━━ ОТРЫВОК ТЕКСТА ━━

Читаем Избранные письма. Том 1 полностью

Мало-помалу мне удалось так возбудить умы, что беседа приняла оживленный и даже горячий характер. Я всегда начинаю постановки с беседы, чтобы все артисты стремились к одной цели.

Затем, еще позволь мне, если встретится надобность, кое-где вставить словечко-другое. Очень мало, но может понадобиться.

Встретился как-то с Кони и много говорил о «Чайке»[288]. Уверен, что у нас тебе не придется испытать ничего подобного петербургской постановке. Я буду считать «реабилитацию» этой пьесы большой своей заслугой[289].

Твой Вл. Немирович-Данченко

55. А. П. Чехову[290]

24 августа 1898 г. Москва

24 авг.

Гранатный пер., д. Ступишиной

Дорогой Антон Павлович!

Сегодня было две считки «Чайки».

Если бы ты незримо присутствовал, ты… знаешь что?.. Ты немедленно начал бы писать новую пьесу!

Ты был бы свидетелем такого растущего, захватывающего интереса, такой глубокой вдумчивости, таких толкований и такого общего нервного напряжения, что за один этот день ты горячо полюбил бы самого себя.

Сегодня мы тебя все бесконечно любили за твой талант, за деликатность и чуткость твоей души.

Планируем, пробуем тоны или — вернее — полутоны, в каких должна идти «Чайка», рассуждаем, какими сценическими {145} путями достичь того, чтобы публика была охвачена так же, как охвачены мы…

Не шутя говорю, что если наш театр станет на ноги, то ты, подарив нас «Чайкой», «Дядей Ваней» и «Ивановым», напишешь для нас еще пьесу.

━━━
━━ МАТЕРИАЛ ━━

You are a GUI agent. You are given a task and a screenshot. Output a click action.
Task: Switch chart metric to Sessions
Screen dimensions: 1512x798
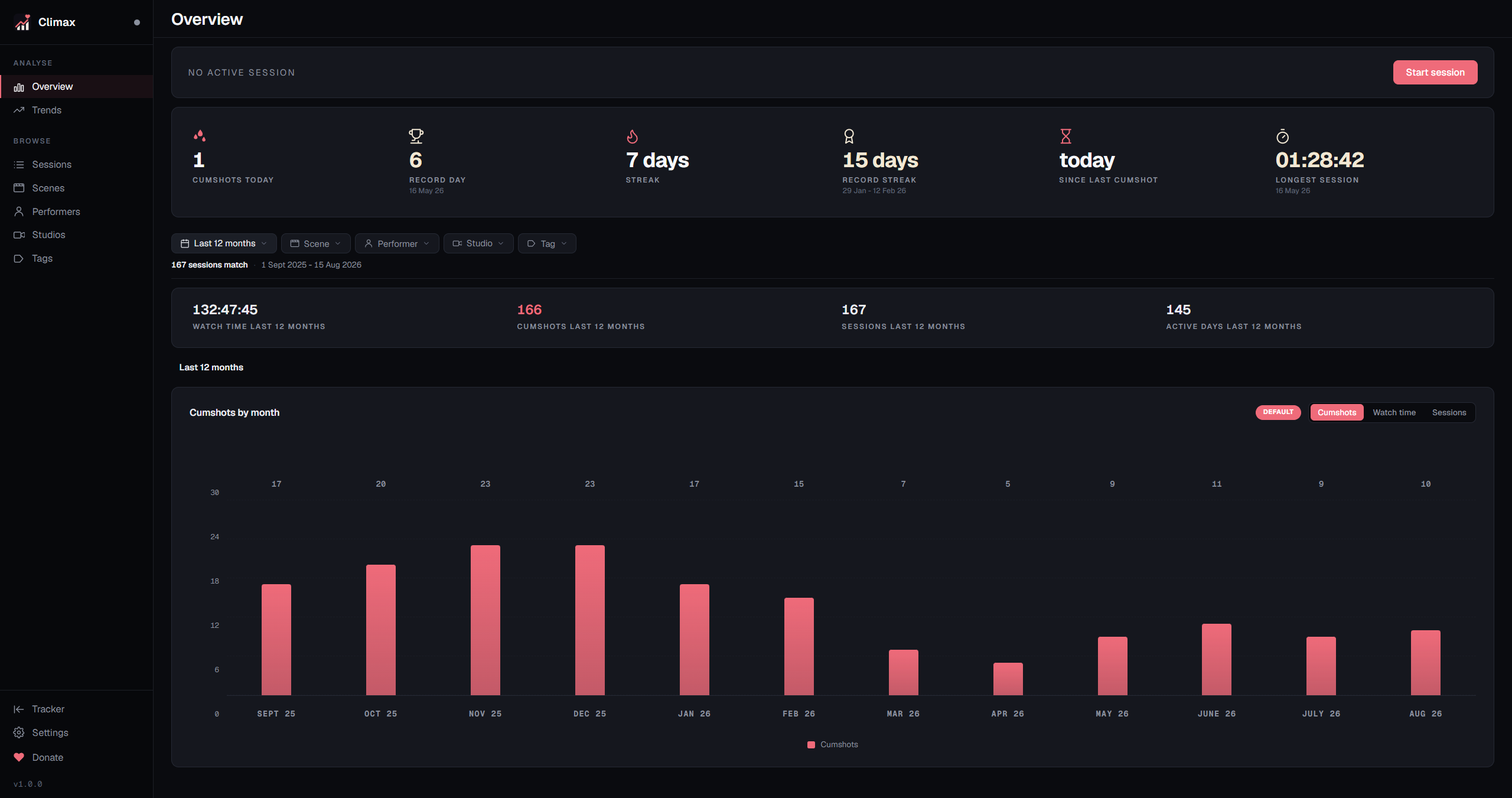coord(1449,412)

━━━

__СУТЬ ЗАДАНИЯ__:
Продолжите отрывок из писем о постановке «Чайки», начав сразу после его последнего предложения.

__ОТВЕТ НА ЗАДАНИЕ__:
Никогда я не был так влюблен в твой талант, как теперь, когда пришлось забираться в самую глубь твоей пьесы.

Написал это письмецо, вернувшись домой с вечерней считки, — хотелось написать тебе.

Твой Вл. Немирович-Данченко

56. К. С. Станиславскому[291]

2 сентября 1898 г. Москва

Среда 2 сент.

Новостей мало, дорогой Константин Сергеевич! Завтра, 3‑го, начинаем опять репетиции. В клубе не позволяют по вечерам репетировать народные сцены. Говорят, мешаете играть в карты. Ввиду этого в клубе будут репетиции без народных сцен, а последние — в школе[292]. Тесно там, но что же делать.

Получил от Вас три действия «Чайки»[293]. В первое уже вдумался, 2‑е и 3‑е только пробежал один раз (но внимательно).

Вы позволите мне кое-что не проводить на сцену? Многое бесподобно, до чего я не додумался бы. И смело, и интересно, и оживляет пьесу. Но кое-что, по-моему, должно резать общий тон и мешать тонкости настроения, которое и без того трудно поддержать.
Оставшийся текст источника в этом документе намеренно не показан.